Jean Louis Ernest Meissonier
b. 1815, Lyon, France
d. 1891, Paris, France
1876
Oil on canvas
24.4 x 24.8 cm (9 5/8 x 9 3/4 in.)
With frame: 46.5 x 46 cm (18 1/4 x 18 1/8 in.)
A largely self-taught artist, Ernest Meissonier was best known for his exquisitely rendered genre scenes, which drew inspiration from the Dutch masters such as Gabriel Metsu and Gerard ter Borch, and were praised by critics such as Théophile Gautier for their ‘microscopic’ perfection and meticulously rendered details of costumes and accessories. In his early life he gained experience designing wood-engravings for book illustrations, creating small-scale yet highly detailed works that influenced the format of his later paintings for which he became well-known. During his lifetime, his small genre scenes were in such great demand among the elites of the July Monarchy (1830–48) and Second Empire (1852–72) that they reached disproportionately high prices for their small scale, with collectors competing for works directly from the artist and at auction.
Alongside his genre scenes, Meissonier was also a serious student of military subjects, mostly drawn from historical episodes of the Revolutionary and Imperial eras. His most ambitious and celebrated body of work of this type was a series of canvases on significant moments from Napoleon I’s military career. Several of these paintings are now in public institutions, including Campagne de France, 1814 (1864, Musée d’Orsay), 1807, Friedland (c. 1861-75, Metropolitan Museum of Art, fig. 1 – purchased in 1876 by American businessman Alexander T. Stewart for a huge sum of $60,000), and 1805, The Cuirassiers before the Charge (1878, Musée Condé, Chantilly, fig. 2). The present work, executed in 1876, is a study for this last painting, which was exhibited at the Exposition Universelle of 1878, where it was purchased by a Belgian collector for the impressive sum of 275,000 francs. Our cavalryman, or cuirassier, is almost exactly replicated in the Chantilly painting (fig. 3), showing the keen attention that the artist paid to details in his larger compositions. Indeed, in preparation for such grand battle paintings, Meissonier often fashioned wax sculptures and made small oil sketches of horses and military figures, which were based on painstaking research undertaken by the artist.

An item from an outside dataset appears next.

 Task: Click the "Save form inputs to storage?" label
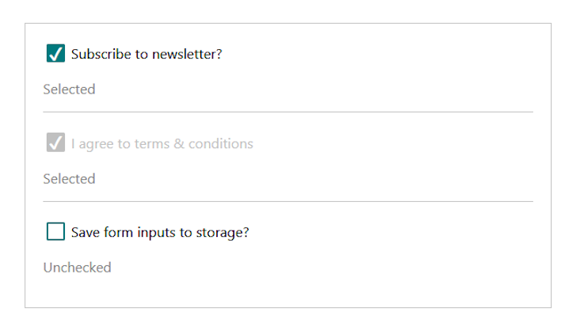pyautogui.click(x=160, y=233)
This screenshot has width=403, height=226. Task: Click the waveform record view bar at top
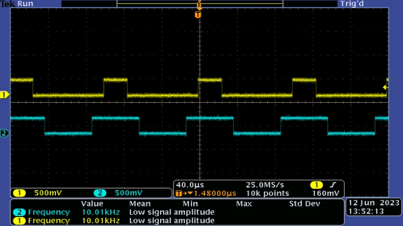[199, 4]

At the time this painting was executed, Meissonier was very much an establishment figure; having been elected to the Académie des Beaux-Arts in 1861, he was elected President of the Académie in 1876, the same year as this work (he was elected again in 1891). He was, in 1889, the first artist to be awarded the Grand-croix in the Légion d’Honneur, the highest order of merit in France.
Fig. 1 – Ernest Meissonier, 1807, Friedland, c. 1861–75, oil on canvas, 135.9 x 242.6 cm (53 1/2 x 95 1/2 in.). The Metropolitan Museum of Art, New York.
Fig. 2 - Ernest Meissonier, 1805, The Cuirassiers before the Charge, 1878, oil on canvas, 125 x 198 cm. Musée Condé, Chantilly.
Fig. 3 – detail of 1805, Cuirassiers before the Charge, showing cavalryman for which this work was a study.